L’illusion de la chance: les sujets du bac 20140

Posted on juin 16th, 2014 in En terminale

Ce court édito va probablement vous sembler très machiavélien dans sa conception de la « fortune » mais le sujet s’y prête on ne peut mieux.

On m’a souvent dit cette année que j’étais extrêmement chanceux, suite aux nombreux concours remportés, et visiblement cette chance déteint sur mes proches et sur mes élèves. Je viens de voir passer les sujets du bac de philosophie de cette année:

Série S :
– « L’artiste est-il maître de son œuvre ? »

Trop facile. « Art » au bac blanc. Chaque élève avait une liste personnelle de dix oeuvres.
– « Vivons-nous pour être heureux ? »

Trop facile. Les élèves connaissent leur oeuvre suivie, La lettre à Ménécée, par coeur.
Le commentaire de texte porte sur un extrait de Règles pour la direction de l’esprit, de Descartes.

Les élèves ont vu DM, MM et la correspondance.
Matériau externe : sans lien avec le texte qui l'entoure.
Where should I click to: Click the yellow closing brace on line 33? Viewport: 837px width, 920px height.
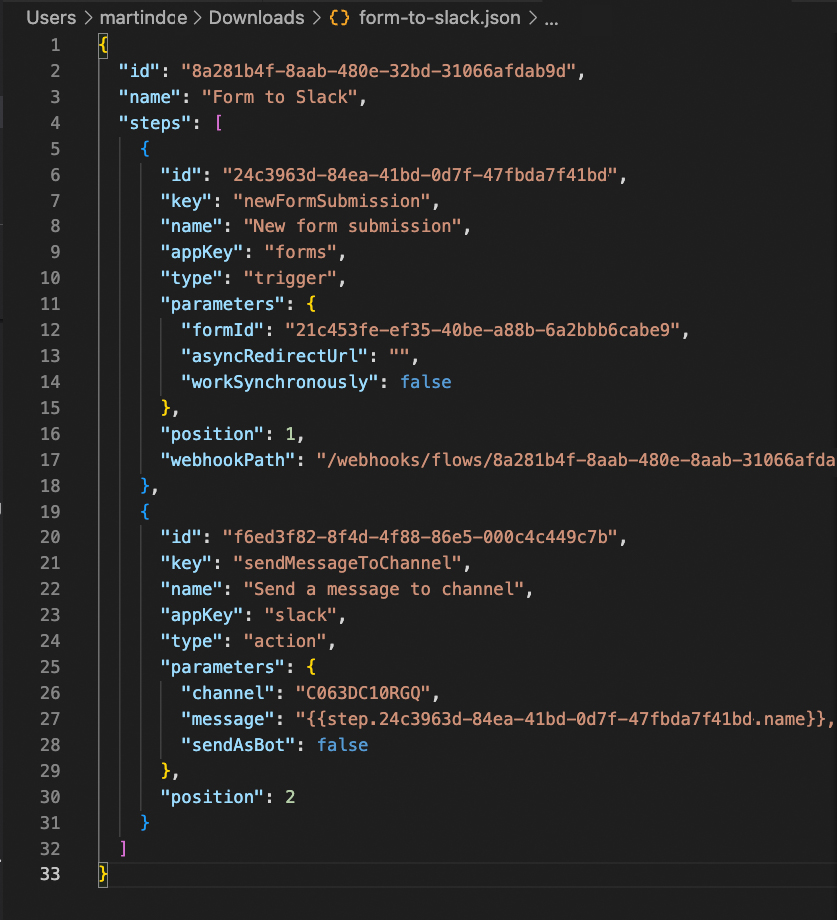pos(101,873)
Reste à appliquer les 4 principes :)

Série ES :
– « Suffit-il d’avoir le choix pour être libre ? »

Trop facile. Vu et revu en bac blanc. Je peux déjà deviner le plan de la majorité des élèves étant donné les textes vus.
– « Pourquoi chercher à se connaître soi-même ? »
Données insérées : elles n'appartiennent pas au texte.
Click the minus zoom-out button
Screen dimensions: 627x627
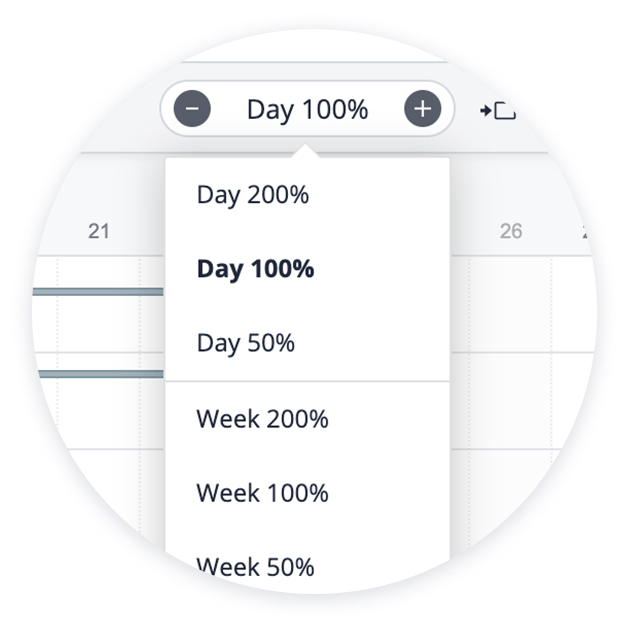click(x=192, y=109)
Trop facile. On a commencé la première heure de cours sur « qui suis-je? ».
Le commentaire de texte porte sur un extrait de Condition de l’homme moderne d’Hannah Arendt.
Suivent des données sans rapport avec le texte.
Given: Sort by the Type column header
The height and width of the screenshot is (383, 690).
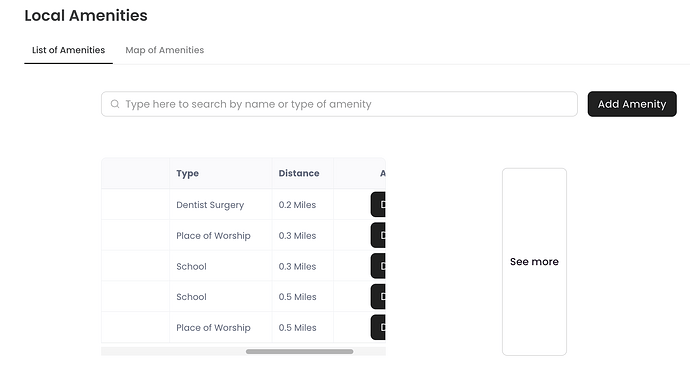Looking at the screenshot, I should coord(187,173).
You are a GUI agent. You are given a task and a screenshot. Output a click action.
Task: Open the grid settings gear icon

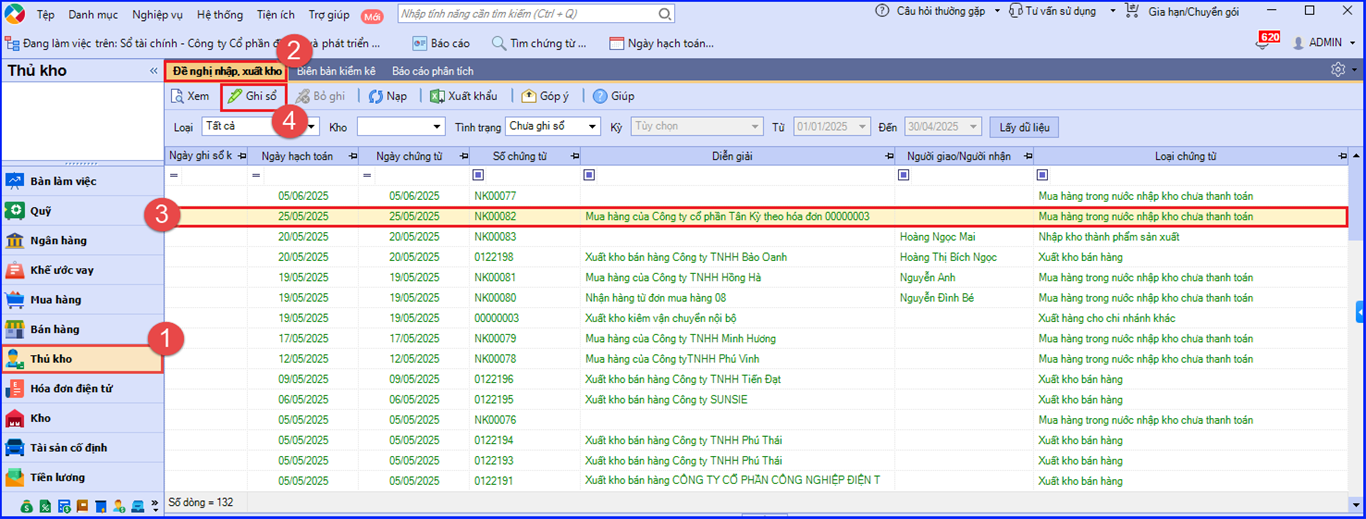(1338, 70)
J’ai pas encore vu l’extrait mais avec notre entraînement à l’explication de texte, ce sera une formalité.

 

Pour un observateur naïf, les élèves ont eu une incroyable chance cette année. Personnellement, j’ai l’habitude que mes élèves tombent sur un sujet vu en classe chaque année mais 2014 bat tous les records. En apparence, il suffit de ressortir le cours et les textes que les élèves ont fiché depuis belle lurette.

Ceci n’est qu’une illusion trompeuse. En réalité, c’est extrêmement facile parce que les élèves ont beaucoup travaillé en amont. Certes, le sujet sur l’art sera facile puisque j’ai insisté pour que chaque élève de S se constitue une liste personnelle de dix oeuvres. Le sujet sur la liberté est une piste de ski balisée parce que chaque étudiant a déjà lu, analysé et fiché les textes de Descartes, Spinoza, Malebranche, Rousseau, Kant et qu’on a eu l’occasion de creuser le problème du déterminisme avec les sciences humaines. La maîtrise de la problématisation et des concepts ne résulte pas d’un coup de chance mais d’une préparation régulière et sérieuse. J’ai eu l’occasion de constater en posant un contrôle surprise que les S avaient appris quasiment tous leurs cours. Ils ont logiquement démarré leur bac sur les chapeaux de roues.

Machiavel comparait la fortune (la chance) à un fleuve. Elle est imprévisible et peut tout emporter. Néanmoins les humains qui se sont préparés en construisant des digues réagissent mieux aux crues que ceux qui abandonnent l’idée d’action.